▶ _Trecho fornecido_

Fonte: Wikiversidade
O "flâneur", a cidade e o cotidiano

Ao falarmos da modernidade é impossível não citar Walter Benjamin e seus estudos sobre Charles Baudelaire e Paris. São neles que encontramos suas observações sobre o flâneur – uma figura típica da vida urbana parisiense do século XIX – que vamos tentar resgatar para pensar o mundo contemporâneo.

Na crônica do João do Rio, A rua, o flâneur é um vagabundo, mas um vagabundo que reflete. O cotidiano das ruas da metrópole são seu objeto e os bares e cafés são o seu escritório.

Hoje, com a formação de ambientes urbanos híbridos, em que o espaço físico e o virtual integram-se de um modo cada vez mais complexo, por meio de dispositivos móveis, como podemos pensar essa experiência? Devemos olhar a cidade e o nosso cotidiano como uma rede, ou um conjunto de textos, um mapa, ou, ainda, uma cidade de dados (tão ao gosto da lógica digital)?

O que essas metáforas nos ajudariam a enxergar?


O flâneur / A flâneuse

Mike Featherstone[1] apresenta uma reflexão bem interessante sobre essas questões.

Charles Baudelaire (1821-1867)
Vamos começar lembrando que a palavra flâneur é masculina e que o seu equivalente feminino é flâneuse. Aquilo que o flâneur faz é chamado de flânerie e está relacionado ao seu profundo envolvimento com a observação do cotidiano das metrópoles. Mergulhar na cidade com todos os seus sentidos, adotando uma postura muito simples:
João do Rio (1881-1921)

▶ _Tarefa curta_
Transcreva literalmente a parte do trecho sobre o flâneur que começa em "Na crônica do" e segue até "o seu escritório.". Recorra somente ao trecho sobre o flâneur.

▶ _Dados apresentados_

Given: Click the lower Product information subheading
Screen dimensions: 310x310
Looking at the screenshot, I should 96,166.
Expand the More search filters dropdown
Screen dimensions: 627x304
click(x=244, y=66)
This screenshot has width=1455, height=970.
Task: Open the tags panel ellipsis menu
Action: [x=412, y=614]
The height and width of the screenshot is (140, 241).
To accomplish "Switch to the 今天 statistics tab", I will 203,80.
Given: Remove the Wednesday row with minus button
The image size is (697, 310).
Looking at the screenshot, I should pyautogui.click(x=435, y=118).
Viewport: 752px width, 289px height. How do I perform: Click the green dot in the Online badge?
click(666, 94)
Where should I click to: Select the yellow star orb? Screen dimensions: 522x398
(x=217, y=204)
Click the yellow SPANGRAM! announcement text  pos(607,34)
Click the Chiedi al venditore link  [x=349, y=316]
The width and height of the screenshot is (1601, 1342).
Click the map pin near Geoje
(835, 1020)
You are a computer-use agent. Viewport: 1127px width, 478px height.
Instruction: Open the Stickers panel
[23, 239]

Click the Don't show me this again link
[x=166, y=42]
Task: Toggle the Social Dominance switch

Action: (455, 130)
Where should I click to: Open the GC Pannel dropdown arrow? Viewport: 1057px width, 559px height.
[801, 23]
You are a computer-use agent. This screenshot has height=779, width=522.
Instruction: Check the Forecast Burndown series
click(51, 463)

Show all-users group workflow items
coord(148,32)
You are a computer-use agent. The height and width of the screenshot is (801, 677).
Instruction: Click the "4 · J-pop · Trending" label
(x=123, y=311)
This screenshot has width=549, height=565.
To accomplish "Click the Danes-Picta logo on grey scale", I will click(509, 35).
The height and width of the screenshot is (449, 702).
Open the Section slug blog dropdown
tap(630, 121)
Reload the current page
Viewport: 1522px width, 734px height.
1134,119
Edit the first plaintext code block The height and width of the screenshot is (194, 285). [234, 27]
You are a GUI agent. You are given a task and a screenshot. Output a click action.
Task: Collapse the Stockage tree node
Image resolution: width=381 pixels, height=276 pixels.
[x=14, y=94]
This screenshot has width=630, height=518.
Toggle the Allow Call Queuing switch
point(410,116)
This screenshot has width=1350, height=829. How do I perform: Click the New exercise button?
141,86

▶ _Resposta do exercício_
Na crônica do João do Rio, A rua, o flâneur é um vagabundo, mas um vagabundo que reflete. O cotidiano das ruas da metrópole são seu objeto e os bares e cafés são o seu escritório.